> **DAFTAR TUGAS**:
1. Tuliskan ulang tanpa perubahan bagian kutipan pilihan yang dibuka dengan kata-kata yang memuat "Nama-nama tersebut sampai" dan ditutup dengan "berat bagi APBN.".
2. Menurut kutipan tentang perbankan dan BPPN, berapa ongkos operasional yang dikeluarkan BPPN selama lima tahun?
── KUTIPAN PILIHAN
Nama-nama tersebut sampai sekarang tetap aman dan tidak pernah jadi sasaran tuntutan hukum. Ironisnya lagi, pemerintah di masa transisi malah turut memanjakan bankir-bankir cacat, petualang dan penipu dana publik dan dana negara. Tanpa dikaji dengan cermat bankir mana yang professional dan berpotensi menyehatkan perbankan, pemerintah justru menerbitkan obligasi senilai 437,3 triliun rupiah 31 Oktober 2001 atau sekitar 3 bulan setelah Megawati Soekarnoputri dilantik menjadi Presiden 23 Juli 2001. Akibatnya tidak saja bank-bank tidak sehat, tetapi negara harus memikul utang obligasi yang nilainya karena beban bunga kini terus membengkak dan menjadi beban yang sangat berat bagi APBN.
Beberapa bank yang sudah didivestasi seperti BCA, kendati sudah dijual sahamnya kepada pihak asing, tapi utang bunga dan pokok obligasi masih tetap jadi beban pemerintah. 

Fenomena ini menunjukkan, bahwa BPPN dalam pelaksanaan tugasnya sampai dibu-barkan, sama sekali tidak difungsikan untuk menyehatkan perbankan. Sangat kontradiktif dengan teori ekonomi menyangkut akibat pemborosan terhadap proses pertumbuhan ekonomi, BPPN justru mengeluarkan tidak kurang dari 6 triliun rupiah ongkos operasional selama 5 tahun. Suatu ongkos mahal yang tidak masuk akal sehat.
────
── DATA SUMBER
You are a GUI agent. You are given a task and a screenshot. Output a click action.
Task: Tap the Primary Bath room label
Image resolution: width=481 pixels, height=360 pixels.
────
> **JAWABAN TIAP TUGAS**:
1.
Nama-nama tersebut sampai sekarang tetap aman dan tidak pernah jadi sasaran tuntutan hukum. Ironisnya lagi, pemerintah di masa transisi malah turut memanjakan bankir-bankir cacat, petualang dan penipu dana publik dan dana negara. Tanpa dikaji dengan cermat bankir mana yang professional dan berpotensi menyehatkan perbankan, pemerintah justru menerbitkan obligasi senilai 437,3 triliun rupiah 31 Oktober 2001 atau sekitar 3 bulan setelah Megawati Soekarnoputri dilantik menjadi Presiden 23 Juli 2001. Akibatnya tidak saja bank-bank tidak sehat, tetapi negara harus memikul utang obligasi yang nilainya karena beban bunga kini terus membengkak dan menjadi beban yang sangat berat bagi APBN.

2. BPPN mengeluarkan ongkos operasional tidak kurang dari 6 triliun rupiah selama 5 tahun.